> _Entries provided_
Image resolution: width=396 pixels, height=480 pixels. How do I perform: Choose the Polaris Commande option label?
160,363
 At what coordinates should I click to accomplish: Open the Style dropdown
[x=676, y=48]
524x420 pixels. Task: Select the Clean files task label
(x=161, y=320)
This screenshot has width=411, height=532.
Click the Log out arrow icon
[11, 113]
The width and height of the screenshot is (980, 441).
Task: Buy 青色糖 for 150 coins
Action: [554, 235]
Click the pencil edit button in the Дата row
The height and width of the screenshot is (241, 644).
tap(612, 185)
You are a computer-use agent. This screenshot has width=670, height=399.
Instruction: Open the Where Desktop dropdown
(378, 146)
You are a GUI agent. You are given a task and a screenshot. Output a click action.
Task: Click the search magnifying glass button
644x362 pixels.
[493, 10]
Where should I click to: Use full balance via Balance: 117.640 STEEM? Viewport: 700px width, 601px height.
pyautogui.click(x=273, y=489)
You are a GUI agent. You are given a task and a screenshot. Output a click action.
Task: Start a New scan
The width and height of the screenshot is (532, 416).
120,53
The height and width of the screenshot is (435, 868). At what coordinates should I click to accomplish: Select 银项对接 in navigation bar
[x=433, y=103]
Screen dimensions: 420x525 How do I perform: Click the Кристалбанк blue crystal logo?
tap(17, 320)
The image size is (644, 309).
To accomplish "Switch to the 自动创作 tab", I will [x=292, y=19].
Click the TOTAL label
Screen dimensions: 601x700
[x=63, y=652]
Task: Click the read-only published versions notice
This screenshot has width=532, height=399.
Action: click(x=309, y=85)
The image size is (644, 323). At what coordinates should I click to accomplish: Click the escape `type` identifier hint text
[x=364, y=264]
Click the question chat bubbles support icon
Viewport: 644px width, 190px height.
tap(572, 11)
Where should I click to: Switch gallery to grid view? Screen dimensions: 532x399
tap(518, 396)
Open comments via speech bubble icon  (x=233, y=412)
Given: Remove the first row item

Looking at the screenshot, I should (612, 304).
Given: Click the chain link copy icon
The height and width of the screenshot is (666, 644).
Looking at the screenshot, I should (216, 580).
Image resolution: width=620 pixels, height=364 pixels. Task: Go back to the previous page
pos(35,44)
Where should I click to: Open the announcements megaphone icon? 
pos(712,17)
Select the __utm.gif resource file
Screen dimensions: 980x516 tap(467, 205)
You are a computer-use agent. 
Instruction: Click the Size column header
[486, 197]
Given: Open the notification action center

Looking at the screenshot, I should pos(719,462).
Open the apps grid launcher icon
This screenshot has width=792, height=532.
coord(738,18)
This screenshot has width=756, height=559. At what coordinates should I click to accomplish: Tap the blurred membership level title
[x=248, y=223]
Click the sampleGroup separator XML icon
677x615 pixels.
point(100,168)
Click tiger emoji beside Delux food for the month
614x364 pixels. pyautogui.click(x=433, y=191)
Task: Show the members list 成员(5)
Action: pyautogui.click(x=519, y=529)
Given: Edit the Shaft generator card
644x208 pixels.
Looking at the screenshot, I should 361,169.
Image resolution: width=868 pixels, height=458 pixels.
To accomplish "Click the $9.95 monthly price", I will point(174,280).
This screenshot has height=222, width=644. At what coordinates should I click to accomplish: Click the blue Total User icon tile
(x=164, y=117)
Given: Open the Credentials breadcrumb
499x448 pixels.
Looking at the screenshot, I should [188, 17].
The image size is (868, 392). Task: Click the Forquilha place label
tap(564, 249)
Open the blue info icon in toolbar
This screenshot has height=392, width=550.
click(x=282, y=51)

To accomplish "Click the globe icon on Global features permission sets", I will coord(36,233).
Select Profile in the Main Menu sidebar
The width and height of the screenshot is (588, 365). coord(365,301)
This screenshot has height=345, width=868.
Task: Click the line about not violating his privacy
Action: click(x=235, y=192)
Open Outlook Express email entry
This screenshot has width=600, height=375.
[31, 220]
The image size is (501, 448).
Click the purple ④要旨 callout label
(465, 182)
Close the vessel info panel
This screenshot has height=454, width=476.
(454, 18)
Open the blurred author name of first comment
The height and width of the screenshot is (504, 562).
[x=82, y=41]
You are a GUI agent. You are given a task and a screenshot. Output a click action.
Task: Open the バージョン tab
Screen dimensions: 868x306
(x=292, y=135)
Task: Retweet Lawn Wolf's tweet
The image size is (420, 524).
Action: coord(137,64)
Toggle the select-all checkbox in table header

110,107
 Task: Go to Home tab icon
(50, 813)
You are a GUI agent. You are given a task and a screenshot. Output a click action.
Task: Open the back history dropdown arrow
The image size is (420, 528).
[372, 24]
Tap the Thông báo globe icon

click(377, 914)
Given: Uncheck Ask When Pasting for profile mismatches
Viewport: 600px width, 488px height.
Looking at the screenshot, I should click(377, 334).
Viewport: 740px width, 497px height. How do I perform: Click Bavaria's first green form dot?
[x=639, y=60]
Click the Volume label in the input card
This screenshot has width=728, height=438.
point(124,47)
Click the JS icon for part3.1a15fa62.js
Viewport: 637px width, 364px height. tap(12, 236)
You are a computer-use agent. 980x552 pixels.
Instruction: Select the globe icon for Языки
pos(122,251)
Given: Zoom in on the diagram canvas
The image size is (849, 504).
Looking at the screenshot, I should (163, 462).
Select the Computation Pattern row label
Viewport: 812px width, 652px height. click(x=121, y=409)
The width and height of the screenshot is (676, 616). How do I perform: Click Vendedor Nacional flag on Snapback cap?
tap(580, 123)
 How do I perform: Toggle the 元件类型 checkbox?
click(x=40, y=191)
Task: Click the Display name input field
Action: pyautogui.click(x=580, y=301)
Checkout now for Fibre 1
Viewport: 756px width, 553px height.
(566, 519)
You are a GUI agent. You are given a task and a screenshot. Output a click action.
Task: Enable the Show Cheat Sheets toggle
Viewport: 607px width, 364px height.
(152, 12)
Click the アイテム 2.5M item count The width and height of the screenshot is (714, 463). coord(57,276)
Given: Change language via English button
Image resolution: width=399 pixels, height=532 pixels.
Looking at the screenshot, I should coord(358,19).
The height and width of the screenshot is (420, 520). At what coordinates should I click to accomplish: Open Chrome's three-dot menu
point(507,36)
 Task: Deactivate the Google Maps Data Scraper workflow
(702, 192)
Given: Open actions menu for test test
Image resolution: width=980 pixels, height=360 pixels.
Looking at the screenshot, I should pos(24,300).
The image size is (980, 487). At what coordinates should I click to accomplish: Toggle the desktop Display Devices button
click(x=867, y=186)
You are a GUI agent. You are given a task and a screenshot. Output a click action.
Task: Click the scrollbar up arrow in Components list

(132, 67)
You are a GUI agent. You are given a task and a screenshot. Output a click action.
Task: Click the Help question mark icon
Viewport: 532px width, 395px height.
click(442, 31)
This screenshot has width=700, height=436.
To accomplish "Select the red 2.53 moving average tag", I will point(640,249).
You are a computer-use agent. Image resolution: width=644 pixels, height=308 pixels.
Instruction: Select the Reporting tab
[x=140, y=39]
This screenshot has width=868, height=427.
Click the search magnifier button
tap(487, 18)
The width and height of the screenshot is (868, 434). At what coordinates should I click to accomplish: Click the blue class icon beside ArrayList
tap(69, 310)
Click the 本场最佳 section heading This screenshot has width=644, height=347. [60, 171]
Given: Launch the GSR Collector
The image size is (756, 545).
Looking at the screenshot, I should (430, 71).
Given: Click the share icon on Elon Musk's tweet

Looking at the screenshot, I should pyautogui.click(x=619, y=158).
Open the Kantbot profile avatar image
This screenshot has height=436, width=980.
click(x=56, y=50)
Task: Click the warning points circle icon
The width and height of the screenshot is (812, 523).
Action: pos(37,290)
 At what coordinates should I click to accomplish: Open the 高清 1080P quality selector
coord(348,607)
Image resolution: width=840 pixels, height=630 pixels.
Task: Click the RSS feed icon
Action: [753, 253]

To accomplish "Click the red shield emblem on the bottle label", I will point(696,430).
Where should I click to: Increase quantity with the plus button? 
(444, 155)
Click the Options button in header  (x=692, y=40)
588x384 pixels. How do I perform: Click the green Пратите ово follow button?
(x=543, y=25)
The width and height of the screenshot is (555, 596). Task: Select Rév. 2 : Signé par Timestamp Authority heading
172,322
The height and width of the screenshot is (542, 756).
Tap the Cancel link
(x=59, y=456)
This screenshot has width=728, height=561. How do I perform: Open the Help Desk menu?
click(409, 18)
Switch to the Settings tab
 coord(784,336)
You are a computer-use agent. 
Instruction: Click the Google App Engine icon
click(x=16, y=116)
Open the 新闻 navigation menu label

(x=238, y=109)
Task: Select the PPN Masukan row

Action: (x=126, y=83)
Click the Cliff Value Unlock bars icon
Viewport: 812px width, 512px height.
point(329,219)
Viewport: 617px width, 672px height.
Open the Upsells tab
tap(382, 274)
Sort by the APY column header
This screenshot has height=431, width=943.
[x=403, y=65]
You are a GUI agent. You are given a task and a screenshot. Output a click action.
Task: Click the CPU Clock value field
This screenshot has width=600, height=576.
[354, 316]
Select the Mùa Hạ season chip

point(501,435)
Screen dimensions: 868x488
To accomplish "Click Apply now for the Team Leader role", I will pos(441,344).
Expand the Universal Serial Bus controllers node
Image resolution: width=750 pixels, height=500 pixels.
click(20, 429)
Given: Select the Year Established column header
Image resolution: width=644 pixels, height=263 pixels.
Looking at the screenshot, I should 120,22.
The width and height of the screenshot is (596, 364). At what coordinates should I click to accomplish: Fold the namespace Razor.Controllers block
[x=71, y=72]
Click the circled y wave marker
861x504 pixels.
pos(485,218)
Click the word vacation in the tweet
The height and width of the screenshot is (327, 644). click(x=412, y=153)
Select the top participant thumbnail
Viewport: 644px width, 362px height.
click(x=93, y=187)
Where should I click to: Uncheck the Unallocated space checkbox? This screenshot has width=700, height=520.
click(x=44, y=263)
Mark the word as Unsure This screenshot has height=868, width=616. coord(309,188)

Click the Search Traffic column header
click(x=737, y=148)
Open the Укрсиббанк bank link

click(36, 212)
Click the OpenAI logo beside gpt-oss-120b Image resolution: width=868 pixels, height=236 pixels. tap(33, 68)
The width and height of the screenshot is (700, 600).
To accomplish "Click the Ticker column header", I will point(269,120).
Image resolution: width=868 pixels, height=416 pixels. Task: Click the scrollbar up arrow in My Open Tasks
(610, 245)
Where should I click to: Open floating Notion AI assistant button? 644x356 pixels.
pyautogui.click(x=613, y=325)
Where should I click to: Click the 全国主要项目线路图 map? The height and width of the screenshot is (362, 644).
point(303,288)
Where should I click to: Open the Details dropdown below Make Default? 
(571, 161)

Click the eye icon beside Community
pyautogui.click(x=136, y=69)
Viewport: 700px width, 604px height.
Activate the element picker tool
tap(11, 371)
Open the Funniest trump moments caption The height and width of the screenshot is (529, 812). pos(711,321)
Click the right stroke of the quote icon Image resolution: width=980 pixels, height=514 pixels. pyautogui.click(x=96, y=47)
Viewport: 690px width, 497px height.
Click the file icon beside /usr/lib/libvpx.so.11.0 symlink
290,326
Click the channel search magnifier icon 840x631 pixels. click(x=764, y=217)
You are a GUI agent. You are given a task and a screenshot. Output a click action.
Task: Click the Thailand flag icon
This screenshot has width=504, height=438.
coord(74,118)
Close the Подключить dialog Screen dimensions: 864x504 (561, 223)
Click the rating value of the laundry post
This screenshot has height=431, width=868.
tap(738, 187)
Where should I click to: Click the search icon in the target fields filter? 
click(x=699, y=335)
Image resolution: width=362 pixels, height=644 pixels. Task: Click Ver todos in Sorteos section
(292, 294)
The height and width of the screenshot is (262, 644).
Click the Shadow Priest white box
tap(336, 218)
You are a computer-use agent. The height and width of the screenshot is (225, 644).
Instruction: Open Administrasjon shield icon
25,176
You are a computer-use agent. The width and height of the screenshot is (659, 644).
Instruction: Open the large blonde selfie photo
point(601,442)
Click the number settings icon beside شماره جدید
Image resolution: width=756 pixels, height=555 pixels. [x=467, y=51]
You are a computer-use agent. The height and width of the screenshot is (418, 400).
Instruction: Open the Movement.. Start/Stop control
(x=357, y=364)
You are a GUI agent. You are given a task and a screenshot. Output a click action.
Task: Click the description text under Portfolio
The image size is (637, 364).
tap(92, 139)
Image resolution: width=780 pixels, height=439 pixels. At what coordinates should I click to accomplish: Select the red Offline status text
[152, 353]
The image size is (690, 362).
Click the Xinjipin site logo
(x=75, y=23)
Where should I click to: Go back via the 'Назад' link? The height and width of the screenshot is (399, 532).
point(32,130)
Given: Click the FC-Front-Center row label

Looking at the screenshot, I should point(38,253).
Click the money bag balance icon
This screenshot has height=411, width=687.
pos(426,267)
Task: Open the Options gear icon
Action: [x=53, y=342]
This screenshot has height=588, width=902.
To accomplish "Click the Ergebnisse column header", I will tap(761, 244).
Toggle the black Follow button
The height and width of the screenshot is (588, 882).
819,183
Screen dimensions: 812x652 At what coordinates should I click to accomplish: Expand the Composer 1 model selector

> _Task instructions_
Each line from the start of the records through the line holding "Click the pencil edit button in the Дата row" must be returned exactly; nothing else belongs in the answer.

> _Your response_
Image resolution: width=396 pixels, height=480 pixels. How do I perform: Choose the Polaris Commande option label?
160,363
 At what coordinates should I click to accomplish: Open the Style dropdown
[x=676, y=48]
524x420 pixels. Task: Select the Clean files task label
(x=161, y=320)
This screenshot has width=411, height=532.
Click the Log out arrow icon
[11, 113]
The width and height of the screenshot is (980, 441).
Task: Buy 青色糖 for 150 coins
Action: [554, 235]
Click the pencil edit button in the Дата row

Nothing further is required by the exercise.